まず最初の方は、Hクリニックで検査をお受けになった方でした。

その次の方は、JMクリニックで、そのまた次の方はYSクリニックで、、、

そして話を聞いてみるとどなたもよく検査結果について理解できていないのです。ほとんど説明がなかったということでした。だから、全染色体検査「陰性」と言われると、もう染色体についてはなんの心配もないという意味だと思っておられたりしています。染色体については心配がないけど、胎児の形態異常があるといけないので、超音波検査を受けに来たということなのですが、超音波検査で万が一なんらかの問題が見つかった場合には、染色体検査を行う必要が生じることがあります。それも偽陰性があるからというだけではなくて、例えば染色体の構造異常などもあり得るという話になるわけですが、このあたり今ひとつよくわかっていただけていない印象を持ちます。このような専門的な検査を普段妊婦をみていない、これまでほとんどみたこともなかったような医師が扱っていて、真面目にやっている私たちがこの検査のみを扱うことができない状態になっていることに強い憤りを覚えます。

そういうわけで、上記記事につながるのですが、この「実態調査」は、何を調査するんでしょうねえ。すごく難しいと思うことは、例えば検査を扱っている場所(病院やクリニック)に臨床遺伝専門医がいるのかとか、認定遺伝カウンセラーがいるのかとか、検査前に何時間説明しているのかとか、検査結果をどのように伝えているのかとか、そういうことを調べてもそれがきちんとした検査体制なのかどうかということを必ずしも反映しているとは言えないのではないかと思う点です。

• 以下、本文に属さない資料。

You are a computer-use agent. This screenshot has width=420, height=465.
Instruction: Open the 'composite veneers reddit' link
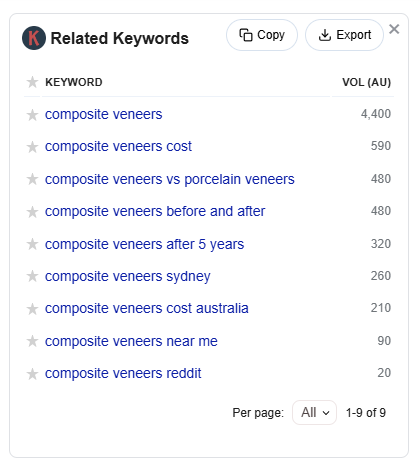[x=123, y=373]
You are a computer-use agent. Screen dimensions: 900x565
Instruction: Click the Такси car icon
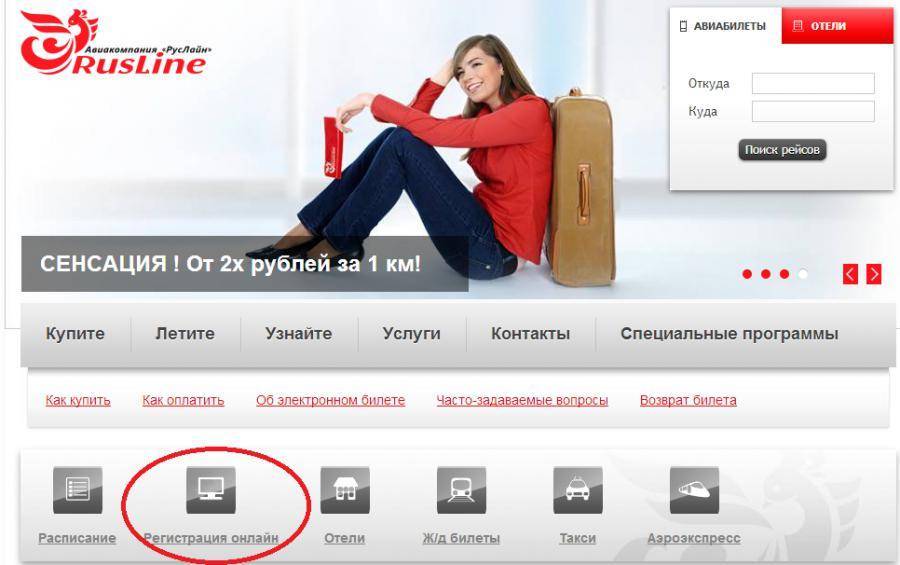(577, 490)
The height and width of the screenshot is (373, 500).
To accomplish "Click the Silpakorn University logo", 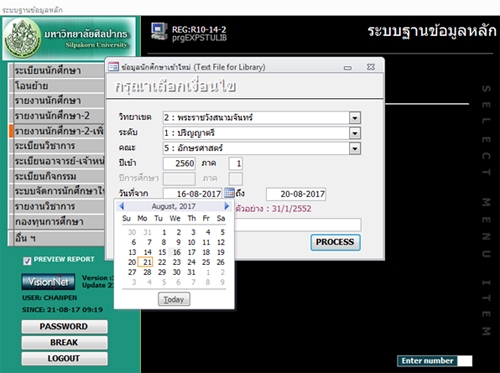I will point(23,38).
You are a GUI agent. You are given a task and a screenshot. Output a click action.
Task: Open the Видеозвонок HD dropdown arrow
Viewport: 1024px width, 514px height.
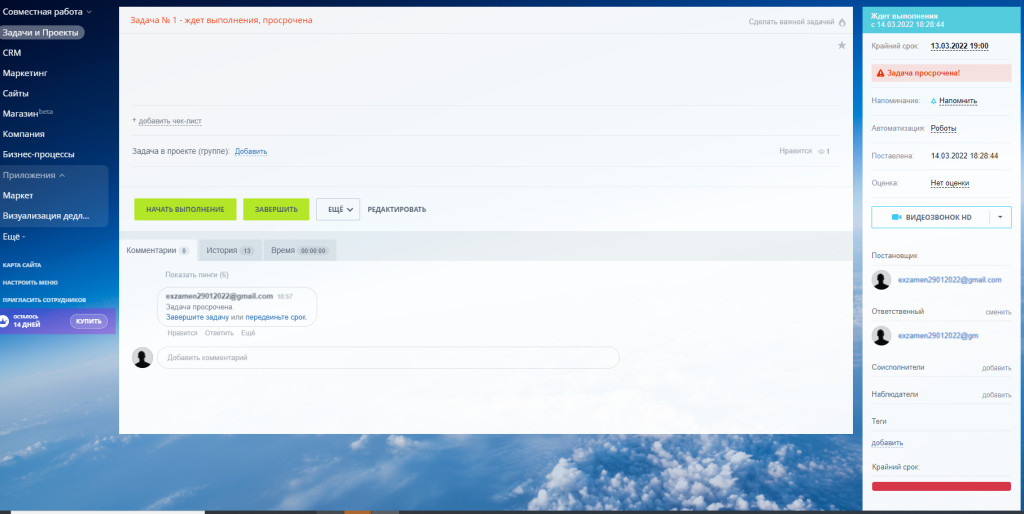point(1000,217)
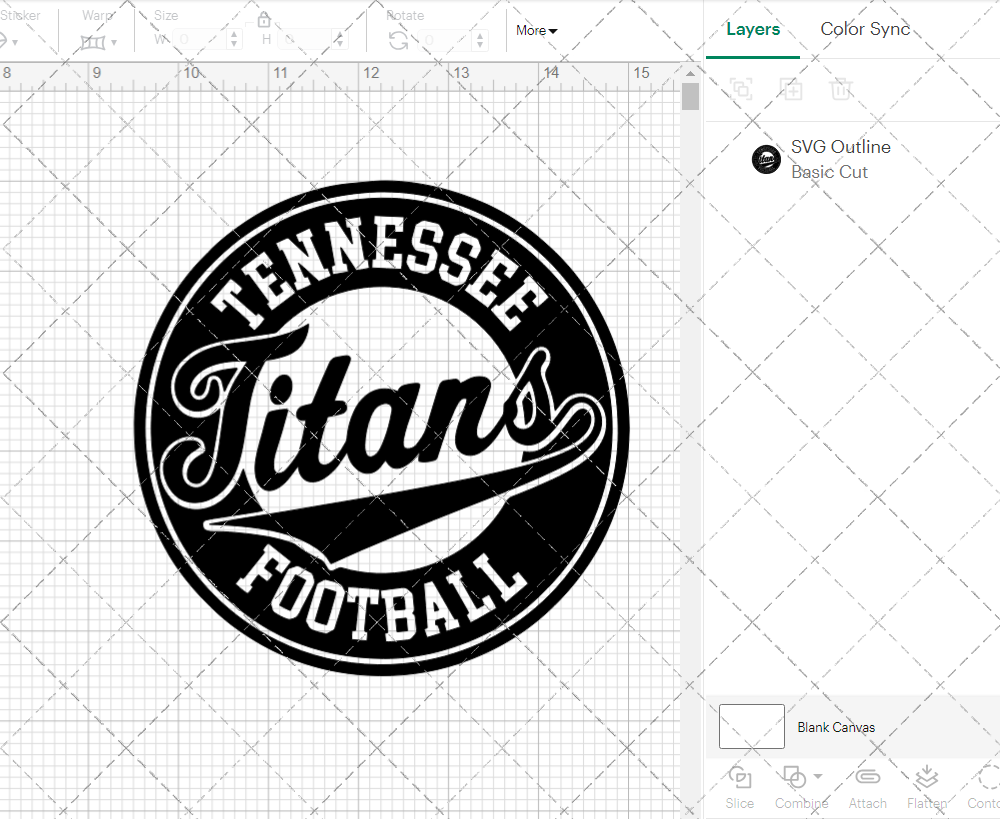This screenshot has height=819, width=1000.
Task: Select the Warp tool icon
Action: click(x=93, y=40)
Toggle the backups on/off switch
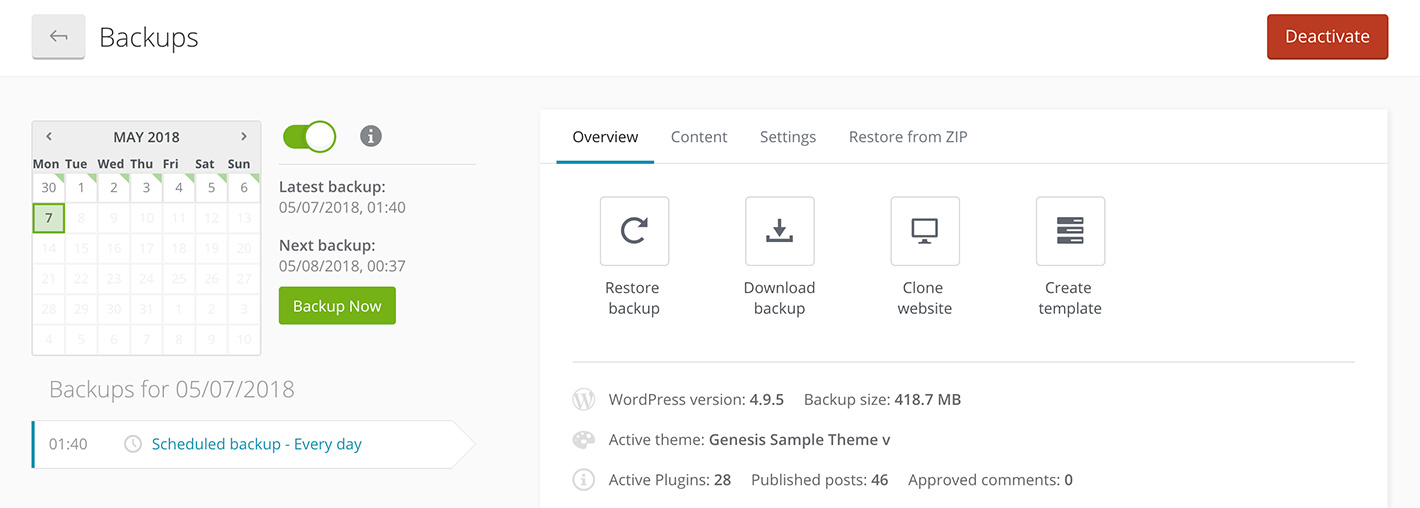Viewport: 1420px width, 508px height. (x=309, y=136)
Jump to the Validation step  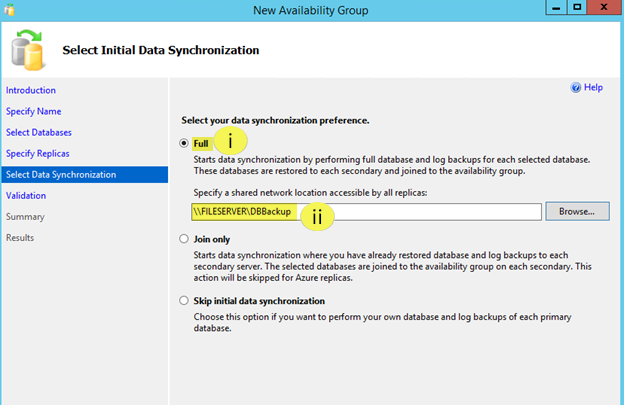(26, 196)
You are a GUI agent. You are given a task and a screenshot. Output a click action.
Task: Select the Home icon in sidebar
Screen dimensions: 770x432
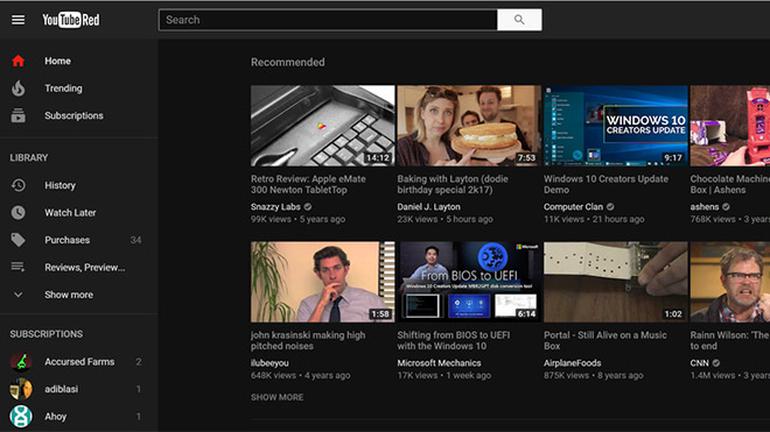click(18, 61)
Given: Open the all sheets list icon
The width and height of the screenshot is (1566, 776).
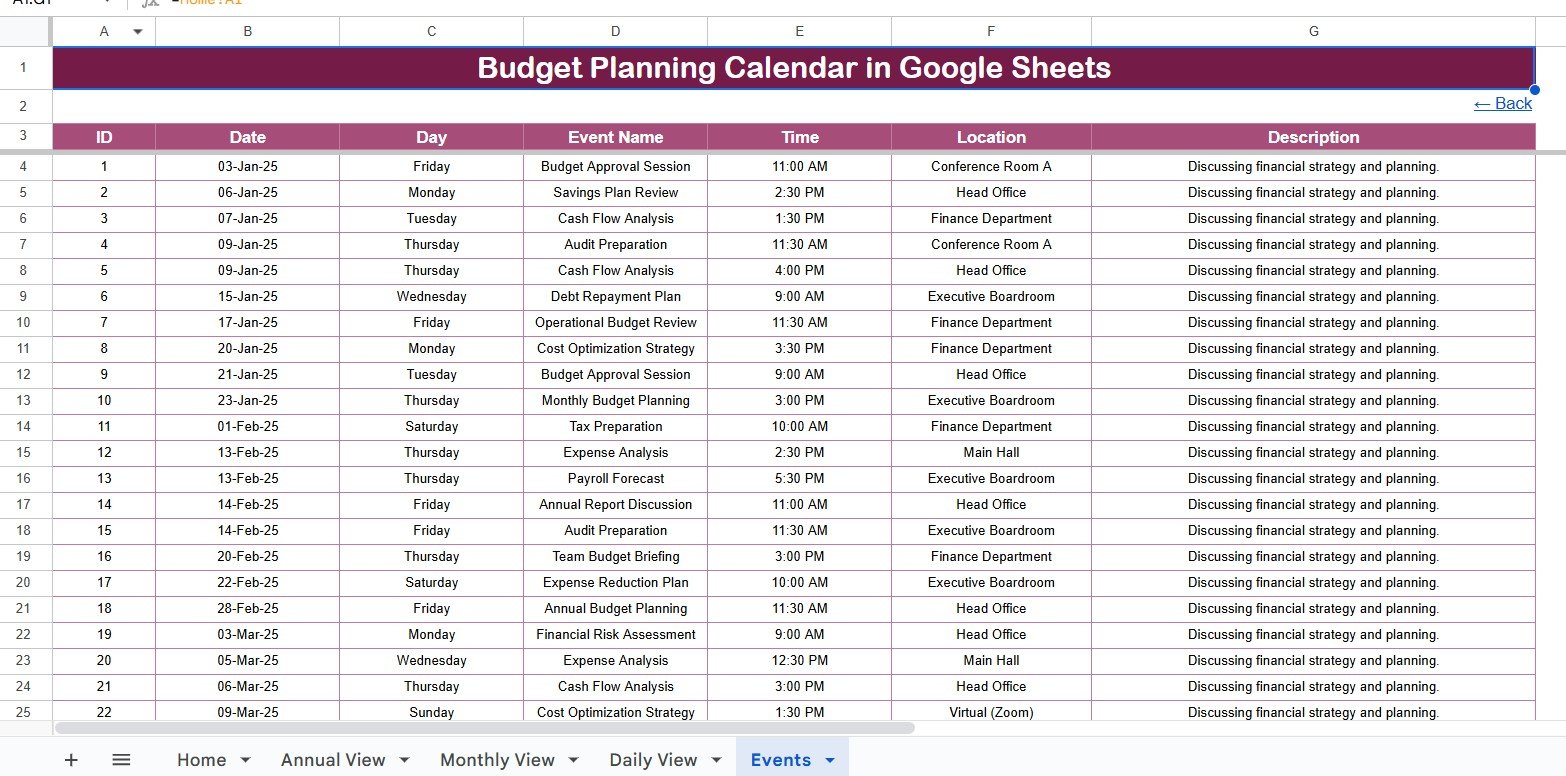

どういう調査をするつもりなのでしょうか。施設それぞれを対象にアンケート調査するのでしょうか。それとも受診者を捕まえて来て調査するのでしょうか。検査会社に調査が入るのでしょうか。その調査の結果、どういう結論が導かれるのでしょうか。

なんとなく答が見えているような気がするのです。

これまで、NIPTの実施体制は、臨床研究の形をとって限られた施設で行われてきました。私は、このブログでも再三取り上げていますが、この臨床研究という形で進めること自体に違和感を持っていました。そもそも何を研究しようというのでしょうか。実際にやってきたことは、「研究」とは名ばかりで、要するに急激な広がりをなんらかの形で押しとどめようというための方便でしかなく、だから研究期間が終了した後にどのような体制で検査を行うようにするかのビジョンも元々なく、今回の混乱につながってしまったのです。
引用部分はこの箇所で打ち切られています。